What we’ve essentially done is that we’ve located the (angular) coordinates across which the celestial body extends, zoomed in on those coordinates, drawing up a grid across this space, and then drawn pulse functions inside each cube of this grid. Why have we done this though? We want to convert the difficult calculation of integration into the relatively simpler calculation of a linear matrix operation. In other words, we can calculate $I_{\lambda}(l,m)$ from the values of $h(l,m)$ using just simple linear algebra. However, we need $x$ in order to do that, and we calculate the value of $x$ below.

We need to construct an image with the values of the bispectra that we have. We use a maximum a posteriori (MAP) estimate. What this means is the following: consider the vector $x$ as representing the weights of $h(l,m)$, as described above. If the observed observed bispectra (used instead of visibility because these values don’t change with atmospheric conditions) is denoted as $y$, then we need to minimize the energy $f_r(x|y)=-D(y|x)-EPLL_r(x)$. Clearly $y$ here is fixed, and we vary the values of $x$ to find the optimal one.

The issue at hand is slightly more subtle than I let on. $D(y|x)$ and $EPLL_r$ can only be calculated if we already know what $\hat{I}(x)$ is. However, at this stage, we clearly don’t. Hence, what is probably happening is an iteration: we start with an image that we obtain after patching together information from the patch prior (hence the value of $x$ is known). We use this value of $x$ to determine $D(y|x)$ and $EPLL_r(x)$. Using these, we now calculate a better value for $x$ by minimizing the function $f_r(x|y)=-D(y|x)-EPLL_r(x)$, and so on. After having found an optimal value for $x$, we can use it to reconstruct the image. In practice, we don’t minimize this function directly, but use a slightly different algorithm that gives us the same result. This algorithm is explained below:

We use the “Half Quadratic Splitting” method. Start with a blurry image, with a known value of $x$. Use this value, and the value of a varying parameter $\beta$, to calculate the most likely patches $\{z^n\}$, which may be thought of as the most likely sub-images in the grid that can be overlapped and put together to form the complete image. This information is now used to calculate a better value of $x$. This value can now again be used to calculate the most likely patches $\{z^n\}$, with a different value of $\beta$. The values of $\beta$ for which we run this iteration are $1,4,8,16,32,64,128,256,512$. After this process is completed, we will have gained a “good” value of $x$, using which we can construct $I_{\lambda}(l,m)$.

## Conclusion

So does the CHIRP algorithm perform better than SQUEEZE, BSMEMS or other algorithms? Let us look at the pictures below.

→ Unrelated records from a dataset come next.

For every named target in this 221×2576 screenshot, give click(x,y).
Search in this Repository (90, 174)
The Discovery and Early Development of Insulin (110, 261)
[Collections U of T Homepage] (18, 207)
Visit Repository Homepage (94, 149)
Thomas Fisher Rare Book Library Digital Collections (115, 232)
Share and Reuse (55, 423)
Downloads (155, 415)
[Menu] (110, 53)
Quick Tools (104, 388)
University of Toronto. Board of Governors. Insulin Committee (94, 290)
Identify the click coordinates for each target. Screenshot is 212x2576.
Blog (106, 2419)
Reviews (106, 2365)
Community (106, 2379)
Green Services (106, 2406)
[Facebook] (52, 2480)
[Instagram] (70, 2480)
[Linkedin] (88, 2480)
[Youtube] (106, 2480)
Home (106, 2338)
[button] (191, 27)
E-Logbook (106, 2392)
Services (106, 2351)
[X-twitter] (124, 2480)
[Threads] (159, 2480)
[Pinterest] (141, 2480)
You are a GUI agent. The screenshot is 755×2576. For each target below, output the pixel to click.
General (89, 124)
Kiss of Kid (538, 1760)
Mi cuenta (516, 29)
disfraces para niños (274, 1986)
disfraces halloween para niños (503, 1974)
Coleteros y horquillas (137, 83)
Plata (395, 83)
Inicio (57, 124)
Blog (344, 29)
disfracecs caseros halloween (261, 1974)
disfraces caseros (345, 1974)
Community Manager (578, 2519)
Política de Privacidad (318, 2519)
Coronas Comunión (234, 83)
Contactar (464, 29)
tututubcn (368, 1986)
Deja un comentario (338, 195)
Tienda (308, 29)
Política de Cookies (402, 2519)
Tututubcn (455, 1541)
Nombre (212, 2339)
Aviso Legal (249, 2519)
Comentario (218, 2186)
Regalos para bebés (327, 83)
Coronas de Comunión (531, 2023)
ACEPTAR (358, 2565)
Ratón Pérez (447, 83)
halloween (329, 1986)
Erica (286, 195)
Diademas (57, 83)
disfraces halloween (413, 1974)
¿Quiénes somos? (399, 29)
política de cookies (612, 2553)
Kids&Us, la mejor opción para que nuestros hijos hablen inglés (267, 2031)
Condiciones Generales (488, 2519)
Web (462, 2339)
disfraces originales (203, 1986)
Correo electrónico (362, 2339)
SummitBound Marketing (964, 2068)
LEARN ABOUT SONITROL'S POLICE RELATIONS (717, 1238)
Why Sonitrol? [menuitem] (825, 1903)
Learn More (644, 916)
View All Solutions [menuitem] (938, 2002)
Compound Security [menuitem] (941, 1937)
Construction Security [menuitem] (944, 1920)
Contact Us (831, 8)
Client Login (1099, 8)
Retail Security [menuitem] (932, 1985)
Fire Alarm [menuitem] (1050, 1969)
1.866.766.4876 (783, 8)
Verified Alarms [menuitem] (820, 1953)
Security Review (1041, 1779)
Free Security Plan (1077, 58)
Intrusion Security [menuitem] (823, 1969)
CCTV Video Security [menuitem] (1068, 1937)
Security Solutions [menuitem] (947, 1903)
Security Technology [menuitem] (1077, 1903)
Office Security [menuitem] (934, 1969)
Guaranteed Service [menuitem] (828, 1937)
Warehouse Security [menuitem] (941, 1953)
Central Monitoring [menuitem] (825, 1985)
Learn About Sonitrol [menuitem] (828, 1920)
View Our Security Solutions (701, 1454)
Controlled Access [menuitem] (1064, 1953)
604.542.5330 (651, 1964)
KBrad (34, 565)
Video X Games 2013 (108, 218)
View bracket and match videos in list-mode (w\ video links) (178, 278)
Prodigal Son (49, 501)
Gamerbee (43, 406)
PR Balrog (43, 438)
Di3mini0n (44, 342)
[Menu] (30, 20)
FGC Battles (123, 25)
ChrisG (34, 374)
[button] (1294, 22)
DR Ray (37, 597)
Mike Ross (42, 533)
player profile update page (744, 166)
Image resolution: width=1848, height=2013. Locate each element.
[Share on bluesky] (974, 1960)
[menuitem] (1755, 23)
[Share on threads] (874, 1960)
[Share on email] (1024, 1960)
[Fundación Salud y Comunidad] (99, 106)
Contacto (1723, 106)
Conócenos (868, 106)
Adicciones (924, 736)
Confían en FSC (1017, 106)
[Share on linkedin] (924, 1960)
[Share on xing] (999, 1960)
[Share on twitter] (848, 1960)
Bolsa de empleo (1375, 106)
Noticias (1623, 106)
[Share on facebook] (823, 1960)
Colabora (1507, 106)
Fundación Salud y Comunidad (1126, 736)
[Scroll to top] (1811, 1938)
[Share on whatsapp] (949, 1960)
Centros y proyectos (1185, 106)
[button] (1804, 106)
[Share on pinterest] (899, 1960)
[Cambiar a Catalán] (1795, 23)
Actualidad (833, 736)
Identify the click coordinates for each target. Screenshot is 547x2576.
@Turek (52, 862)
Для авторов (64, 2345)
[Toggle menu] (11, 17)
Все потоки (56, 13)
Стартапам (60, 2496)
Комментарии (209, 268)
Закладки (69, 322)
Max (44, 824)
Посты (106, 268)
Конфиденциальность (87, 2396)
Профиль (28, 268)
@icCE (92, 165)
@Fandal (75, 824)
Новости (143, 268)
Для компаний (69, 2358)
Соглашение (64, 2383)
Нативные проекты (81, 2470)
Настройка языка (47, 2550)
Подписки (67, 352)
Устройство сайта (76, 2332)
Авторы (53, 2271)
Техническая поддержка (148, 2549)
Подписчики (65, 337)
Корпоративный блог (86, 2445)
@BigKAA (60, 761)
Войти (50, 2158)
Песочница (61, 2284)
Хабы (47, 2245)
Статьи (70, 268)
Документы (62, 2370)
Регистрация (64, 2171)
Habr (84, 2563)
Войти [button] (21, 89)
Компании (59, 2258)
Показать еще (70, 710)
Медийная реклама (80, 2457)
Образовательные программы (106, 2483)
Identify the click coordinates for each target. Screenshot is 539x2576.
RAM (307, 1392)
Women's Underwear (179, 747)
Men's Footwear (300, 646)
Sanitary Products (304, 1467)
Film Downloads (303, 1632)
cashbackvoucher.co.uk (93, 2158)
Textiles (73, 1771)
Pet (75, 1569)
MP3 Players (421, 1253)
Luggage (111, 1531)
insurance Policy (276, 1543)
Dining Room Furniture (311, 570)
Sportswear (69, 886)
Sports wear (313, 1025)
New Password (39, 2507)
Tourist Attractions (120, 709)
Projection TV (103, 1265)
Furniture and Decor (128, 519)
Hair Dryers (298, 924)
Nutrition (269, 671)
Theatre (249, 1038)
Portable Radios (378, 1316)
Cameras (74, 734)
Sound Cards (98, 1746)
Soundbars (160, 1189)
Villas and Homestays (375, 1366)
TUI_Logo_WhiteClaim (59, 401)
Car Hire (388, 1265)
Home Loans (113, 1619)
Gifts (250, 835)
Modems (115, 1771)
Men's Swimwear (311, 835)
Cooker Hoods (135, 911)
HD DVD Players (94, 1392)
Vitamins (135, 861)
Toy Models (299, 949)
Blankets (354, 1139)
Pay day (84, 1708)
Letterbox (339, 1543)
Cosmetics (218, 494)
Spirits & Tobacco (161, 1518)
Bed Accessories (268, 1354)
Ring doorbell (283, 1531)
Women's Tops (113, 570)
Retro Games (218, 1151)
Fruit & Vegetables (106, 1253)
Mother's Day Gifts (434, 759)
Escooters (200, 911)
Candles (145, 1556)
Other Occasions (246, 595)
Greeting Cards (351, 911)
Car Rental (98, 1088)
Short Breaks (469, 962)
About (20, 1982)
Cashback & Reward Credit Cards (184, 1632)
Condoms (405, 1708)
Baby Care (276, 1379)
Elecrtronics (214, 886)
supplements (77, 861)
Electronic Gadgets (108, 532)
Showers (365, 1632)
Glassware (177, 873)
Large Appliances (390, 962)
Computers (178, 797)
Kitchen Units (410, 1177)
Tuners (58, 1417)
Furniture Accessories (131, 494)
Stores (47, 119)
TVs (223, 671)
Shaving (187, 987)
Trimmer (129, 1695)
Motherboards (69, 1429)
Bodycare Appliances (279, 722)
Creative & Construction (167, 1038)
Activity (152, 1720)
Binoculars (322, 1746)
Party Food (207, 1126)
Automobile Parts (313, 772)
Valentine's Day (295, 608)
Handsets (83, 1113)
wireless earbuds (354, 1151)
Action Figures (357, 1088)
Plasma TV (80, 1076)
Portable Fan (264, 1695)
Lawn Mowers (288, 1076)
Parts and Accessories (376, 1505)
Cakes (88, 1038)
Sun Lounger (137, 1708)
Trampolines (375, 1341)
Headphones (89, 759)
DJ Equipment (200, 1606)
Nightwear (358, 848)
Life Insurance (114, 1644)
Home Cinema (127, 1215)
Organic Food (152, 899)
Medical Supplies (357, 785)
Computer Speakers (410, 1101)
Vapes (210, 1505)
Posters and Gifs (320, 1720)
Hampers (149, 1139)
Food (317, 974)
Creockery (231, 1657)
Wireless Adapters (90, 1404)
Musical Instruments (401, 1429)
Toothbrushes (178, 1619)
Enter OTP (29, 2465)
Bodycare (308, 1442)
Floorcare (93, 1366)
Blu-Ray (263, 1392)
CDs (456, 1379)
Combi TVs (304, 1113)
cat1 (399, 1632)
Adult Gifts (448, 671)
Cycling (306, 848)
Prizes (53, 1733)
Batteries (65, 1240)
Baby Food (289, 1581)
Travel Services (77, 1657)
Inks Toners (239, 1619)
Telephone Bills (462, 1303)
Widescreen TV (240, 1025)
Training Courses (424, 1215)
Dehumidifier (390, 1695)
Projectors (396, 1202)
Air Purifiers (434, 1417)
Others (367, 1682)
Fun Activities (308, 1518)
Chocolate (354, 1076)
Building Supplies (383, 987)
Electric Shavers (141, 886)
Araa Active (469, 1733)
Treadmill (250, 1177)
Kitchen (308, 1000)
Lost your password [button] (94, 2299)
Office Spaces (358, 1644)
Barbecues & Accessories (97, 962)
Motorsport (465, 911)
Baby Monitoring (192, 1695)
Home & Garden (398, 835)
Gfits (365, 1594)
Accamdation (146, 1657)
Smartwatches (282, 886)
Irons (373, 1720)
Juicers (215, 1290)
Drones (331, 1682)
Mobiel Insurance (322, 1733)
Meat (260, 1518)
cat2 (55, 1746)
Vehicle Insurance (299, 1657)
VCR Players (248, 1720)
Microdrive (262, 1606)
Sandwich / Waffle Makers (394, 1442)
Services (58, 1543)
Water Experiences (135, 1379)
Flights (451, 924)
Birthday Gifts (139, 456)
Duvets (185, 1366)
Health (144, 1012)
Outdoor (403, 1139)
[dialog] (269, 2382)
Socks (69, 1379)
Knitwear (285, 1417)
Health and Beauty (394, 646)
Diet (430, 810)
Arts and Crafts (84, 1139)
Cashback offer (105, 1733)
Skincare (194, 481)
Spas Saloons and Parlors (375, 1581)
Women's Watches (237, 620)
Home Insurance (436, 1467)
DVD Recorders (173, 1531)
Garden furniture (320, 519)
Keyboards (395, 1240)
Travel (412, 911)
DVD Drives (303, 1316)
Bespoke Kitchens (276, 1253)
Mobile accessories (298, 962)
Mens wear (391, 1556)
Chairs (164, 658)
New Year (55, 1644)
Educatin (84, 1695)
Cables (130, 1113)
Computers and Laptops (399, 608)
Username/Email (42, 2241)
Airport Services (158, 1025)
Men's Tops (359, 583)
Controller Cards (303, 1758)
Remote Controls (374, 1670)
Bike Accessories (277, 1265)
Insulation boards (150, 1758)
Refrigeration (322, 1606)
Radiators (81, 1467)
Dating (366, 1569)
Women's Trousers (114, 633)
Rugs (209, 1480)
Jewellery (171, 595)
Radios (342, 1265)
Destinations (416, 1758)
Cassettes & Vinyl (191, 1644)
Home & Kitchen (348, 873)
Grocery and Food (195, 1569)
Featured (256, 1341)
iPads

Note that the data, based on which these images were created, are a result of simulations, and not actual observations. The authors made their very extensive and useful dataset available here.

The CHIRP algorithm was also found to be more robust to random (Gaussian) noise.

What effect did patch priors have? Patch priors allow for the algorithm to train itself on what the image “probably” looks like, given the input data $y$. Patch priors helped the algorithm to piece together a much better picture of celestial bodies.

The authors contend that CHIRP is a better image processing algorithm than other state of the art algorithms. And they did prove it with a magnificent picture of the event horizon of a black hole 4 years later, for all of eternity to stare at with moist eyes.